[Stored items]
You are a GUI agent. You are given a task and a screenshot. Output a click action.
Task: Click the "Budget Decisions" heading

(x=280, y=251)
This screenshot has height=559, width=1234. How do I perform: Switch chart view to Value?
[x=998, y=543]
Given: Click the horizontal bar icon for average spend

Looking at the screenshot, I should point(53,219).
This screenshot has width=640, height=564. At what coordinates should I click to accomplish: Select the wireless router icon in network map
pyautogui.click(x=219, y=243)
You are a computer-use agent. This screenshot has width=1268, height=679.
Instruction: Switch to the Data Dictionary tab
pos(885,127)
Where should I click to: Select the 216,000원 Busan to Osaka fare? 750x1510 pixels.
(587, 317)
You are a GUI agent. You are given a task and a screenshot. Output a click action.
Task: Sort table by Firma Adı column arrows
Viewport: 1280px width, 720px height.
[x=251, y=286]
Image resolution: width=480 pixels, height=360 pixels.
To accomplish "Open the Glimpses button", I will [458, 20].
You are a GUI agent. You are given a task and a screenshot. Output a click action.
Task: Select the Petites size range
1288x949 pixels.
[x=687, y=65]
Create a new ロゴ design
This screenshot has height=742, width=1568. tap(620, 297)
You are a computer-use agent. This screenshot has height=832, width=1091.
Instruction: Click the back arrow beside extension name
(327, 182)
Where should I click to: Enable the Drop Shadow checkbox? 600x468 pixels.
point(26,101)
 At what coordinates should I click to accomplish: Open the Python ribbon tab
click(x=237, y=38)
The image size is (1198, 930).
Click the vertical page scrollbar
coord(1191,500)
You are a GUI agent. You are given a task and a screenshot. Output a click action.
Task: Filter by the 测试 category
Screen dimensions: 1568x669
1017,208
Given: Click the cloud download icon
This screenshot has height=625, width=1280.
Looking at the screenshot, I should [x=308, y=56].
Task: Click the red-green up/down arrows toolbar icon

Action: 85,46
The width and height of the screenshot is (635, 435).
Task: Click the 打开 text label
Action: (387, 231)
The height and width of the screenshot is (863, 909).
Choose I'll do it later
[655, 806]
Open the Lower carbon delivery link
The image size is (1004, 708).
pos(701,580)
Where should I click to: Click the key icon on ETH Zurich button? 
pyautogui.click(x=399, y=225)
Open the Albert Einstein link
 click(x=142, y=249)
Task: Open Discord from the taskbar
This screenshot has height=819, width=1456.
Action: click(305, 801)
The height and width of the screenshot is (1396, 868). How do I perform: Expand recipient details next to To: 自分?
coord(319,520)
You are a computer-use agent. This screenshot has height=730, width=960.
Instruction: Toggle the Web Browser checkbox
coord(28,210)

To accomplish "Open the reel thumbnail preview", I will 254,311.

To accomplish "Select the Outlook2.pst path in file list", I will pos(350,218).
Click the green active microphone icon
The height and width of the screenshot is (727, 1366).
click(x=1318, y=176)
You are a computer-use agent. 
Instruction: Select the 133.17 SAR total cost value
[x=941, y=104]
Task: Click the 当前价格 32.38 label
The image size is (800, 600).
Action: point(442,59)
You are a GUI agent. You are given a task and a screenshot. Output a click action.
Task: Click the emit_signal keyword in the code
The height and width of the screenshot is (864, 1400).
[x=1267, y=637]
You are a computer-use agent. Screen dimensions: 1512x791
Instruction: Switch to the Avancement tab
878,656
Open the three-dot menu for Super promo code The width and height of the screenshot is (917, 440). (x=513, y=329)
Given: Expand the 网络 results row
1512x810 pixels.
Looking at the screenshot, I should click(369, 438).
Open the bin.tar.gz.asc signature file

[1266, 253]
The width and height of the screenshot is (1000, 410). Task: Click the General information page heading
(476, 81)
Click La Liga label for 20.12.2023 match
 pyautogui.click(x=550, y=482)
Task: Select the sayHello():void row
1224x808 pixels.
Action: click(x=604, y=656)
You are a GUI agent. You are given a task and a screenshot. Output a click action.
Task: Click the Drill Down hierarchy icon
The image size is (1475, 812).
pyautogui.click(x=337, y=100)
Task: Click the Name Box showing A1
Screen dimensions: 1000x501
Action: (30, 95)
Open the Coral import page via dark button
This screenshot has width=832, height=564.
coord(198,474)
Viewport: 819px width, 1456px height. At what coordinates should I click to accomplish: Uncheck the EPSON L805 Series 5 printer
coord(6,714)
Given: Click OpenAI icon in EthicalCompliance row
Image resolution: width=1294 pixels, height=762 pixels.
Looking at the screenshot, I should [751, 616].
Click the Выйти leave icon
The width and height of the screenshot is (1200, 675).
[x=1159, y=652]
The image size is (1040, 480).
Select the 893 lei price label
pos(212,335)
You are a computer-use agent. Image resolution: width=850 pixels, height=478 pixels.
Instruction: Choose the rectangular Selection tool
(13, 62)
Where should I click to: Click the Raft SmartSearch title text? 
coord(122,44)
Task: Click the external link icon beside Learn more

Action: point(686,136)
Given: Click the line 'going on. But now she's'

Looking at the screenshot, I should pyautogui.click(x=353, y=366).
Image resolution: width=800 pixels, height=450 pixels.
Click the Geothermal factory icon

- _Task to carry out_
Every entry above must be reproduced exactly.

- _Written reply_
You are a GUI agent. You are given a task and a screenshot. Output a click action.
Task: Click the "Budget Decisions" heading

(x=280, y=251)
This screenshot has height=559, width=1234. How do I perform: Switch chart view to Value?
[x=998, y=543]
Given: Click the horizontal bar icon for average spend

Looking at the screenshot, I should point(53,219).
This screenshot has width=640, height=564. At what coordinates should I click to accomplish: Select the wireless router icon in network map
pyautogui.click(x=219, y=243)
You are a computer-use agent. This screenshot has width=1268, height=679.
Instruction: Switch to the Data Dictionary tab
pos(885,127)
Where should I click to: Select the 216,000원 Busan to Osaka fare? 750x1510 pixels.
(587, 317)
You are a GUI agent. You are given a task and a screenshot. Output a click action.
Task: Sort table by Firma Adı column arrows
Viewport: 1280px width, 720px height.
[x=251, y=286]
Image resolution: width=480 pixels, height=360 pixels.
To accomplish "Open the Glimpses button", I will [458, 20].
You are a GUI agent. You are given a task and a screenshot. Output a click action.
Task: Select the Petites size range
1288x949 pixels.
[x=687, y=65]
Create a new ロゴ design
This screenshot has height=742, width=1568. tap(620, 297)
You are a computer-use agent. This screenshot has height=832, width=1091.
Instruction: Click the back arrow beside extension name
(327, 182)
Where should I click to: Enable the Drop Shadow checkbox? 600x468 pixels.
point(26,101)
 At what coordinates should I click to accomplish: Open the Python ribbon tab
click(x=237, y=38)
The image size is (1198, 930).
Click the vertical page scrollbar
coord(1191,500)
You are a GUI agent. You are given a task and a screenshot. Output a click action.
Task: Filter by the 测试 category
Screen dimensions: 1568x669
1017,208
Given: Click the cloud download icon
This screenshot has height=625, width=1280.
Looking at the screenshot, I should [x=308, y=56].
Task: Click the red-green up/down arrows toolbar icon

Action: 85,46
The width and height of the screenshot is (635, 435).
Task: Click the 打开 text label
Action: (387, 231)
The height and width of the screenshot is (863, 909).
Choose I'll do it later
[655, 806]
Open the Lower carbon delivery link
The image size is (1004, 708).
pos(701,580)
Where should I click to: Click the key icon on ETH Zurich button? 
pyautogui.click(x=399, y=225)
Open the Albert Einstein link
 click(x=142, y=249)
Task: Open Discord from the taskbar
This screenshot has height=819, width=1456.
Action: click(305, 801)
The height and width of the screenshot is (1396, 868). How do I perform: Expand recipient details next to To: 自分?
coord(319,520)
You are a computer-use agent. This screenshot has height=730, width=960.
Instruction: Toggle the Web Browser checkbox
coord(28,210)

To accomplish "Open the reel thumbnail preview", I will 254,311.

To accomplish "Select the Outlook2.pst path in file list", I will pos(350,218).
Click the green active microphone icon
The height and width of the screenshot is (727, 1366).
click(x=1318, y=176)
You are a computer-use agent. 
Instruction: Select the 133.17 SAR total cost value
[x=941, y=104]
Task: Click the 当前价格 32.38 label
The image size is (800, 600).
Action: point(442,59)
You are a GUI agent. You are given a task and a screenshot. Output a click action.
Task: Click the emit_signal keyword in the code
The height and width of the screenshot is (864, 1400).
[x=1267, y=637]
You are a computer-use agent. Screen dimensions: 1512x791
Instruction: Switch to the Avancement tab
878,656
Open the three-dot menu for Super promo code The width and height of the screenshot is (917, 440). (x=513, y=329)
Given: Expand the 网络 results row
1512x810 pixels.
Looking at the screenshot, I should click(369, 438).
Open the bin.tar.gz.asc signature file

[1266, 253]
The width and height of the screenshot is (1000, 410). Task: Click the General information page heading
(476, 81)
Click La Liga label for 20.12.2023 match
 pyautogui.click(x=550, y=482)
Task: Select the sayHello():void row
1224x808 pixels.
Action: click(x=604, y=656)
You are a GUI agent. You are given a task and a screenshot. Output a click action.
Task: Click the Drill Down hierarchy icon
The image size is (1475, 812).
pyautogui.click(x=337, y=100)
Task: Click the Name Box showing A1
Screen dimensions: 1000x501
Action: (30, 95)
Open the Coral import page via dark button
This screenshot has width=832, height=564.
coord(198,474)
Viewport: 819px width, 1456px height. At what coordinates should I click to accomplish: Uncheck the EPSON L805 Series 5 printer
coord(6,714)
Given: Click OpenAI icon in EthicalCompliance row
Image resolution: width=1294 pixels, height=762 pixels.
Looking at the screenshot, I should [751, 616].
Click the Выйти leave icon
The width and height of the screenshot is (1200, 675).
[x=1159, y=652]
The image size is (1040, 480).
Select the 893 lei price label
pos(212,335)
You are a computer-use agent. Image resolution: width=850 pixels, height=478 pixels.
Instruction: Choose the rectangular Selection tool
(13, 62)
Where should I click to: Click the Raft SmartSearch title text? 
coord(122,44)
Task: Click the external link icon beside Learn more

Action: point(686,136)
Given: Click the line 'going on. But now she's'

Looking at the screenshot, I should pyautogui.click(x=353, y=366).
Image resolution: width=800 pixels, height=450 pixels.
Click the Geothermal factory icon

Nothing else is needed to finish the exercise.